La fuerte demanda permite subir los precios, alargando los plazos para no aumentar el esfuerzo; la competencia mantiene estables los costes técnicos y relativamente estables los de construcción, con lo que aumenta la componente de suelo, que está desde hace años en muy pocas manos, capaces de seguir acaparando las nuevas ofertas de suelo a mayor velocidad de la que se pone en el mercado.
La escalada de precios, con las consiguientes posibilidades de especulación, ha afectado profunda y negativamente a la transparencia del mercado cooperativo que opera sobre suelo privilegiado, y las administraciones han dimitido en buena parte del país de su obligación de atender la demanda insolvente (cada vez con más problemas de integración y convivencia) mediante la promoción pública.
Dado su enorme valor, que la convierte en la práctica en la única inversión posible de una familia pese a la escasa tasa de movilidad, la consideración de la vivienda como inversión (realizable en un hipotético futuro) supera en la escala de valores de los adquirentes al valor de uso.
La vivienda ha pasado a ser lo que los anglosajones llaman una commodity, es decir una mercancía normalizada descrita con pocos parámetros precisos: metros cuadrados, número de dormitorios (mínimo tres) cuartos de baño (dos) y situación.
El modelo ‘Madrid-Sur’, que tanta fortuna ha hecho, a base de manzanas pequeñitas que pueden construirse de una vez y con un solo portal, da lugar a unos ensanches de calles desiertas sin el menor incentivo para pasear, que aúnan la baja densidad con un aspecto masivo, con la única alternativa de las interminables hileras de adosados —versión celtibérica del mito del suburbio americano—.
Todo ello, como corresponde a un mercado normalizado, está dominado por una propuesta inmobiliaria donde la arquitectura no aparece ya ni siquiera en el plano subliminal. Los anuncios inmobiliarios cada vez incluyen menos imágenes de plantas vulgares o fotos de maquetas o infografías horrendas; empieza a predominar, como en las marcas sofisticadas de automóviles, el anuncio abstracto que trata de proyectar la imagen de solidez de empresa o de cariño de la inmobiliaria hacia sus clientes. En pocos casos hay algún desliz hacia la arquitectura (suele hablarse de «arquitectura moderna pero práctica»).

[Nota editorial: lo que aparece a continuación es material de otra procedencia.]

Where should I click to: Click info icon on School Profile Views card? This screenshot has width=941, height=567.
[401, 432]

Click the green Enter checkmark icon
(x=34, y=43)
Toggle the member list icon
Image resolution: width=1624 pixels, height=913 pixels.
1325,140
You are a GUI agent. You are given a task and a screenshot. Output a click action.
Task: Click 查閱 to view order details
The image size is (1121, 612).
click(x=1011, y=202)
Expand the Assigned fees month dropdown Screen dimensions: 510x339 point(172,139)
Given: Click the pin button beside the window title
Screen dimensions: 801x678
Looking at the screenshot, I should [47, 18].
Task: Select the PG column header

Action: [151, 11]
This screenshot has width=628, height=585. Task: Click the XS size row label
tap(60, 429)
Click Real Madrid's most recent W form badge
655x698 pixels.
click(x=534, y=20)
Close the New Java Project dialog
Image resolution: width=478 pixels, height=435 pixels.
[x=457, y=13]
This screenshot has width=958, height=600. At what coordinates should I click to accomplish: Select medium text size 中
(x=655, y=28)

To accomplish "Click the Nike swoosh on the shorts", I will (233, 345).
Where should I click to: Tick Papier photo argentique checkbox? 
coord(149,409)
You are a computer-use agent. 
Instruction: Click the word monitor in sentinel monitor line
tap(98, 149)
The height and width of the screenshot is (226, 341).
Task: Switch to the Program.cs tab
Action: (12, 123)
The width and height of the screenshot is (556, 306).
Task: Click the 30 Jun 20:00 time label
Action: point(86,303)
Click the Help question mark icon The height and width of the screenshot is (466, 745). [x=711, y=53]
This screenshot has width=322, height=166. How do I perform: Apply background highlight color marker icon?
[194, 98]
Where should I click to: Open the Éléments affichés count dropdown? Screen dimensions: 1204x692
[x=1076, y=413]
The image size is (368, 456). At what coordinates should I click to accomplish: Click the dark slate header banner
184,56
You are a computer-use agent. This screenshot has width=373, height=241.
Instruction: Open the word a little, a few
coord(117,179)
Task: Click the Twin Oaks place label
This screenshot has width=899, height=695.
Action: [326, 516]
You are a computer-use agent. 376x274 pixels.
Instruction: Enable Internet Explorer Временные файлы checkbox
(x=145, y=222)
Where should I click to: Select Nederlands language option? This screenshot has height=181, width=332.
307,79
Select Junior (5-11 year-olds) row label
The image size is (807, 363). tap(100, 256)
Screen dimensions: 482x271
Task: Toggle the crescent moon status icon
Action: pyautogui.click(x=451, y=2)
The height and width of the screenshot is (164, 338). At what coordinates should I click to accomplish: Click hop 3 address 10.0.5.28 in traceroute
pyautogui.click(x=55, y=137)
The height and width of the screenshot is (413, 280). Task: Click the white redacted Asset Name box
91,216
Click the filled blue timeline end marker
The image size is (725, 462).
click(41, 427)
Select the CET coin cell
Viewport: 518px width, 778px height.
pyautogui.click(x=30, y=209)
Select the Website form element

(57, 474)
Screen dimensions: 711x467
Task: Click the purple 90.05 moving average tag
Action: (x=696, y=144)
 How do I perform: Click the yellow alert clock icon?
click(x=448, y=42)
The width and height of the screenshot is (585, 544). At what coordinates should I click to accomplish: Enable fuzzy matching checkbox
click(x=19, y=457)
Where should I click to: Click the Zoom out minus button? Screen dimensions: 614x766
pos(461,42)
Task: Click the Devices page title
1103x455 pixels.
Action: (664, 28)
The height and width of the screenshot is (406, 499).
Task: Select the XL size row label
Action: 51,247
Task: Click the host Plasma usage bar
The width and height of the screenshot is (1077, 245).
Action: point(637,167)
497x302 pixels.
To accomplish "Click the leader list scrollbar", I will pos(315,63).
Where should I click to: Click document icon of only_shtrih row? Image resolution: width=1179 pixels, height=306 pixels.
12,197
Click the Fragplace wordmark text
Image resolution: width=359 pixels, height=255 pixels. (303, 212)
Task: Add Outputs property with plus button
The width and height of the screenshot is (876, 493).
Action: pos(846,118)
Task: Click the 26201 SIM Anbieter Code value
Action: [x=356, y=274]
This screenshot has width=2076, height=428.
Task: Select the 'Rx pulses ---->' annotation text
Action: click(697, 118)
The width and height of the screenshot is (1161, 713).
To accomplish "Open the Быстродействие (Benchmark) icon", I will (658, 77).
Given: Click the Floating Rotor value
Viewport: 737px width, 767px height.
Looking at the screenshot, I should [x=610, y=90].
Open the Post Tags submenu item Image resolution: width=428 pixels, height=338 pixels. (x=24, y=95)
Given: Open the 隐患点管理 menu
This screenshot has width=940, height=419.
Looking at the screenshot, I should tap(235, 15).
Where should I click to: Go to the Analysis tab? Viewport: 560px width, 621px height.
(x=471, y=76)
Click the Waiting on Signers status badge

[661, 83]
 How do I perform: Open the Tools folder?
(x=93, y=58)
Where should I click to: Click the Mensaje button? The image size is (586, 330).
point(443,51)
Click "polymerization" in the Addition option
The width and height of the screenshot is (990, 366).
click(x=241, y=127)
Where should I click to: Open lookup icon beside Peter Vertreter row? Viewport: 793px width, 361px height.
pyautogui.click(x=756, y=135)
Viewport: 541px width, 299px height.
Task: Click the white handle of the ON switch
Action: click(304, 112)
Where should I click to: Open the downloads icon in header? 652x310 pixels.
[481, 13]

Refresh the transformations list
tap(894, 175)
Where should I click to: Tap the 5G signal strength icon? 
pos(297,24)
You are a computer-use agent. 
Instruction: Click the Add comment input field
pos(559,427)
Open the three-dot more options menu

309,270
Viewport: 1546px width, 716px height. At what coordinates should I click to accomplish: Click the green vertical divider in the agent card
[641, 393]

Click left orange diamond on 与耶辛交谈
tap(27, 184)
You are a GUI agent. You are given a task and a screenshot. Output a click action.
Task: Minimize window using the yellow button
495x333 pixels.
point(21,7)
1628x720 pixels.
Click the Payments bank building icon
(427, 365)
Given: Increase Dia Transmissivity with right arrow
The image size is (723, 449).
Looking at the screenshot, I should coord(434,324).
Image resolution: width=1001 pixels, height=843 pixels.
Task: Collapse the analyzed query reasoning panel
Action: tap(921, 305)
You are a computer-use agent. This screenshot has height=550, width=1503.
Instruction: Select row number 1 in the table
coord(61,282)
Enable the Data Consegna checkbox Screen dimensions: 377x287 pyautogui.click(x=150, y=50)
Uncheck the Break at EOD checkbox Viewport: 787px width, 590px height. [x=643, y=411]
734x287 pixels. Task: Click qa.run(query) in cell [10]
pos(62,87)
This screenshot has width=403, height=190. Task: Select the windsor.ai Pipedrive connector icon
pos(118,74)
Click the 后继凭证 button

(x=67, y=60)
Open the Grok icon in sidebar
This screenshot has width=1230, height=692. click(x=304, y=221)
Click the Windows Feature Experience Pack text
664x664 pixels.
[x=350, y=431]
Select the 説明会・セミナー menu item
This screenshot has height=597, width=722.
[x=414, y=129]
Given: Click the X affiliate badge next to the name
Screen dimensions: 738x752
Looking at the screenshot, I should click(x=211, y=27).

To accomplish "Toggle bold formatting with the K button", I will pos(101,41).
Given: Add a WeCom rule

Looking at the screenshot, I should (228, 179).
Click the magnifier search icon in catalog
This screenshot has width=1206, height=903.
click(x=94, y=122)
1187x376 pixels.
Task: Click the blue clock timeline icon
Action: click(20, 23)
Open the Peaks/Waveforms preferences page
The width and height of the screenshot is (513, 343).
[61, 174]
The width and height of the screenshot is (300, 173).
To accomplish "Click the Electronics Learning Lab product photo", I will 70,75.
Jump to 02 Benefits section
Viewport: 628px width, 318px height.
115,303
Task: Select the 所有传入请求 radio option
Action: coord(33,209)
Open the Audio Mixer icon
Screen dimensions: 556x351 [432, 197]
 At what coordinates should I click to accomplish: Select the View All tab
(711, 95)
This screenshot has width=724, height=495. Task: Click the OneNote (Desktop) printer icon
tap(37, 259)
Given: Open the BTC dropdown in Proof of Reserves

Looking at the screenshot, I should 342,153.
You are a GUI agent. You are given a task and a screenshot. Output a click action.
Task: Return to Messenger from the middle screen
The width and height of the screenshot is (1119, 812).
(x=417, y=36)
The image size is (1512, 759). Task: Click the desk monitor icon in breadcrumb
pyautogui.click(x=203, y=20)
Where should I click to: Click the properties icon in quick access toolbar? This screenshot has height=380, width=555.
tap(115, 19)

El reto de la política de vivienda es volver a producir un parque de viviendas en régimen de alquiler. Para ello tendrán que crearse las condiciones fiscales y de seguridad jurídica necesarias para que los operadores del mercado de oficinas (que son prácticamente todas en alquiler) se interesen por el de alquiler de viviendas, y a su vez los inquilinos potenciales vean ventajas reales en el alquiler. Cuando se den las condiciones, la gente se atreverá a vivir en una vivienda alquilada innovadora y adaptada a sus necesidades reales ya que no tiene que comprometer en ella la inversión de toda su vida. Un automóvil puede ser flexible dentro de ciertos márgenes, pero todo el mundo admite que a diferentes situaciones vitales corresponden distintos tipos de automóviles (bien es verdad que su duración limitada facilita psicológicamente los cambios). La flexibilidad de una vivienda tiene límites y por más que se busquen soluciones ingeniosas no pueden competir con las posibilidades de otra vivienda distinta. El despegue de la vivienda en alquiler, si se produce, puede ofrecer a los arquitectos clientes más profesionales, tal vez capaces de probar innovaciones y desde luego con posibilidad de evaluar sus resultados.